Chapter 18
HEART DISORDERS



Heart Disorders

More than 1.5 million people in the U.S. suffer from heart attacks every year, and 500,000 die as a result, nearly half of them women. In fact, more Americans die each year from cardiovascular disease–44%–than from all other causes of death combined, including cancer, AIDS, infectious diseases, accidents, and homicides. Cardiovascular disease is a general name for more than 20 different diseases of the heart and its blood vessels. Coronary artery disease (CAD), also referred to as coronary heart disease (CHD), is the most deadly of all heart disorders, accounting for approximately one out of every three heart disease deaths.

On a personal level, when people learn they have a heart disorder, some consult a conventional heart specialist who will provide the heart treatments recommended by the American Medical Association, including drugs and surgery. Others choose a holistic heart specialist who will suggest non-invasive, low-risk therapies based on lifestyle changes in such critical areas as nutrition, stress reduction, and exercise.

In 1989, 48 patients with severe coronary heart disease enrolled in a very unusual one-year experimental study conducted by heart specialist Dr. Dean Ornish. In Ornish's study, reported in Dr. Dean Ornish's Program for Reversing Heart Disease , participants were divided randomly into two groups. Patients in the usual care group were asked to follow their doctors' advice: to make moderate dietary changes (eat less red meat and more fish and chicken, use margarine instead of butter, and consume no more than three eggs per week), to exercise moderately, and to quit smoking. Patients in the other group were asked to follow Ornish's holistic heart reversal program, which included cessation of smoking, a vegetarian diet which allowed no more than 10% of calories to come from fat, stress management (including meditation, relaxation exercises performed one hour a day, and group support), and moderate exercise (30 minutes daily).

Both groups were given angiograms at the beginning of the study and one year later for comparison purposes. After only one year, 82% of the people who adopted Ornish's comprehensive lifestyle changes demonstrated “some measurable average reversal of their coronary artery blockages.” Overall, the average blockage reversed from 61.1 to 55.8%; more severely blocked arteries showed even greater improvement. Four arteries that had been completely blocked began to open, even those that had been totally occluded for years. The group also experienced a 91% decrease in the frequency and severity of chest pain. According to Ornish, most coronary blockages take decades to build up, but even a small amount of reversal after one year in a severely blocked artery causes a great improvement in blood flow to the heart (as measured by a cardiac PET scan). As a result, these participants began to feel better very quickly. In contrast, the majority of heart patients in the comparison (usual care) group who were following their doctors' advice became measurably worse during the same one-year interval.
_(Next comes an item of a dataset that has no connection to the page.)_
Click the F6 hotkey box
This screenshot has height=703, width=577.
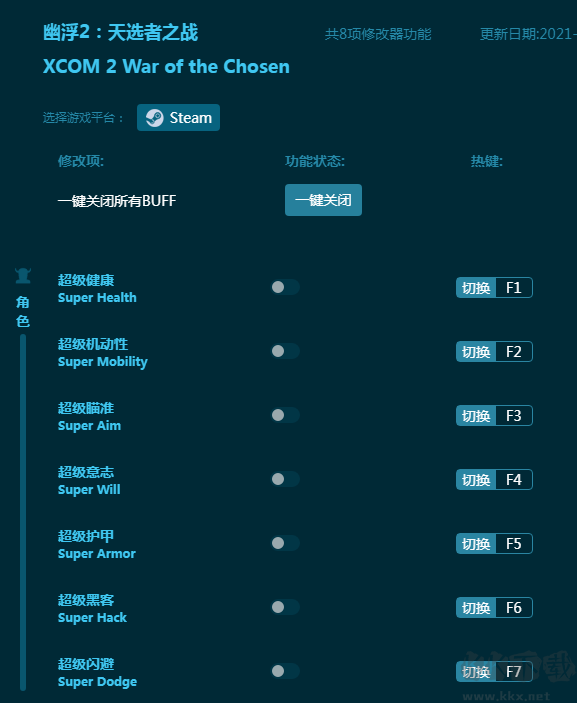click(514, 608)
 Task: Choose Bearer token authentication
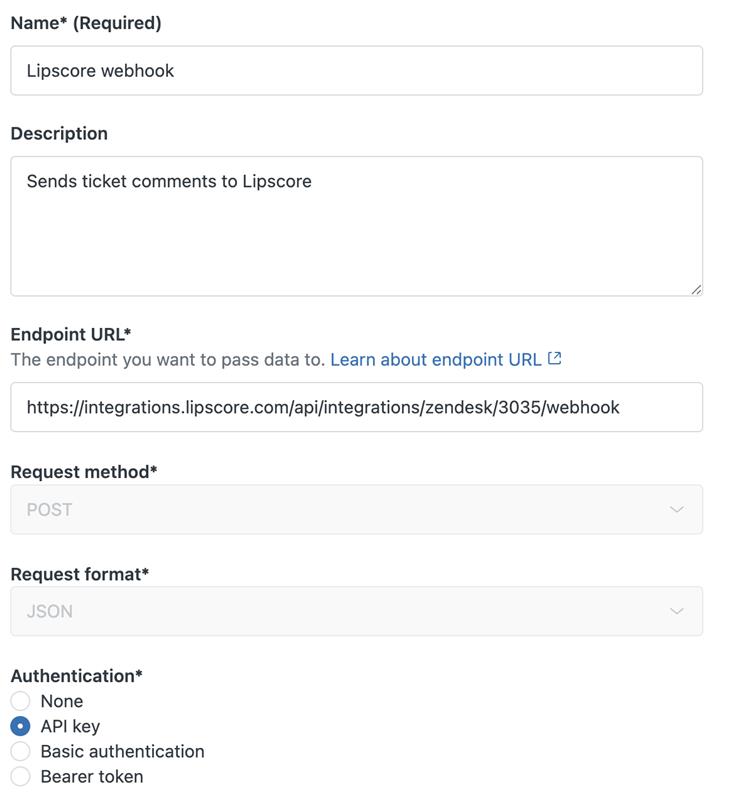20,776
Ornish's breakthrough study provided the first solid evidence that major lifestyle changes can do what scientists thought impossible–reverse heart disease (unclog arteries) without the use of drugs or surgery. And the findings were so conclusive that one major insurance company, Mutual of Omaha, announced it would cover this diet and stress-reduction program, making it the first nonsurgical, nonpharmaceutical therapy for heart disease to qualify for insurance reimbursement. This chapter analyzes the holistic therapies developed by Ornish and others to prevent, treat, and even reverse major coronary heart disorders.